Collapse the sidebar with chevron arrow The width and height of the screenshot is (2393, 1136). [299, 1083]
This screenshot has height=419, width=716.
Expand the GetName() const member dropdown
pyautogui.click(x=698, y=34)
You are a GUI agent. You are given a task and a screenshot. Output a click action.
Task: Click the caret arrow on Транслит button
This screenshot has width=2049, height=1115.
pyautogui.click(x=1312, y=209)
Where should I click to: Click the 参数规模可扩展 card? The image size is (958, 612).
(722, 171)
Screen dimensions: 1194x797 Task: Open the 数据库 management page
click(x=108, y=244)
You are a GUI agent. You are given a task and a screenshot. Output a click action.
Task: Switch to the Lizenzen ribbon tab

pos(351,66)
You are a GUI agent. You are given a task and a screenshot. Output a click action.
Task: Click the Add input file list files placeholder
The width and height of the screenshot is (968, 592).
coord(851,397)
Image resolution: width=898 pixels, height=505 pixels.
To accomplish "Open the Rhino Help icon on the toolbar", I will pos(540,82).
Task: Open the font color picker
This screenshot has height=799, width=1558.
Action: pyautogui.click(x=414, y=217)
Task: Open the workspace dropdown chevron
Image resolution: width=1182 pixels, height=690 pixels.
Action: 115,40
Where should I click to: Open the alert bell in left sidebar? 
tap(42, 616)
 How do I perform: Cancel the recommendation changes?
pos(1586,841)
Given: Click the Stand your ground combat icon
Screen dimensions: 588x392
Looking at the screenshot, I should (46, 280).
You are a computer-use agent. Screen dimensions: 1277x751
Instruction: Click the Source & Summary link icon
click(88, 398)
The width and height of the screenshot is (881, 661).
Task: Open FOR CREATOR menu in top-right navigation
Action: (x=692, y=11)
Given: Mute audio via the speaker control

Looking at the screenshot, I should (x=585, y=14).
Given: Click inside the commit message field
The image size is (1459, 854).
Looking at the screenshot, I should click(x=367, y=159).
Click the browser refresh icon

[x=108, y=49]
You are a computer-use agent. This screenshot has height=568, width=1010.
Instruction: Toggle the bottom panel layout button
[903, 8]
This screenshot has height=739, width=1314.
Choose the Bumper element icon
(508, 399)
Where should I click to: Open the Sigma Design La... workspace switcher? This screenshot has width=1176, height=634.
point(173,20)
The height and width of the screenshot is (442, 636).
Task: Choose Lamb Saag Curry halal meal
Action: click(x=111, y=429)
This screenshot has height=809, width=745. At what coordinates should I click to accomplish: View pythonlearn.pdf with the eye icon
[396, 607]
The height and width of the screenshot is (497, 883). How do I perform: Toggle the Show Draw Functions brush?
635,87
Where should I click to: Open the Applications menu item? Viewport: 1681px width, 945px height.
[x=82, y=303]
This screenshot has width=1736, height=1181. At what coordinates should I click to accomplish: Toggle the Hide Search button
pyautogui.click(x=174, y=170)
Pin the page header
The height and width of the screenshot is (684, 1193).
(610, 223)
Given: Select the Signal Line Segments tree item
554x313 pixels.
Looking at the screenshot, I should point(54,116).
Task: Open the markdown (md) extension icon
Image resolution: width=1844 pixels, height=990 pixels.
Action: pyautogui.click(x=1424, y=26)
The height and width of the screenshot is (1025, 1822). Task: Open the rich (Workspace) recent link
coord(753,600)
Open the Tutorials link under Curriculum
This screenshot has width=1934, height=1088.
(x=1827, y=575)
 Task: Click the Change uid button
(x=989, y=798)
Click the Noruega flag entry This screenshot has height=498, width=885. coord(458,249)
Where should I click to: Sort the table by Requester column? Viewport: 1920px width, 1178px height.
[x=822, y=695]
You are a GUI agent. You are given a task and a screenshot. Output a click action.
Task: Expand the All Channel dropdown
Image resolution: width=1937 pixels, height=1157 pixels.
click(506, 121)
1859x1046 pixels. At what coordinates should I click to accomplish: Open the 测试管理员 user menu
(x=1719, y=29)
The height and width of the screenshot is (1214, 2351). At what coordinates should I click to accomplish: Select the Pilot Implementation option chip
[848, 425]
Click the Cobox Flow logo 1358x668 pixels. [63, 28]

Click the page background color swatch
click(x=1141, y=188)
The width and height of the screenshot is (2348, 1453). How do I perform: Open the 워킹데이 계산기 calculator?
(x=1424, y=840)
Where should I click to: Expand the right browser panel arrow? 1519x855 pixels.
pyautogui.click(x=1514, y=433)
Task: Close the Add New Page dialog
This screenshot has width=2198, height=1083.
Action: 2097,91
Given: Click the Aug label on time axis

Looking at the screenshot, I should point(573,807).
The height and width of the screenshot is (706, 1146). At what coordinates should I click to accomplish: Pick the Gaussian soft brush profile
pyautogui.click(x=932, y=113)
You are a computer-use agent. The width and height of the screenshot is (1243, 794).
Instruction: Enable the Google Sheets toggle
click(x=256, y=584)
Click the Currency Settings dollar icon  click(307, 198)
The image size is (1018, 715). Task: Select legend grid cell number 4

■ **Work required**:
Write down every line of the data above that includes the string "chevron".

■ **Finished exercise**:
Collapse the sidebar with chevron arrow The width and height of the screenshot is (2393, 1136). [299, 1083]
Task: Open the workspace dropdown chevron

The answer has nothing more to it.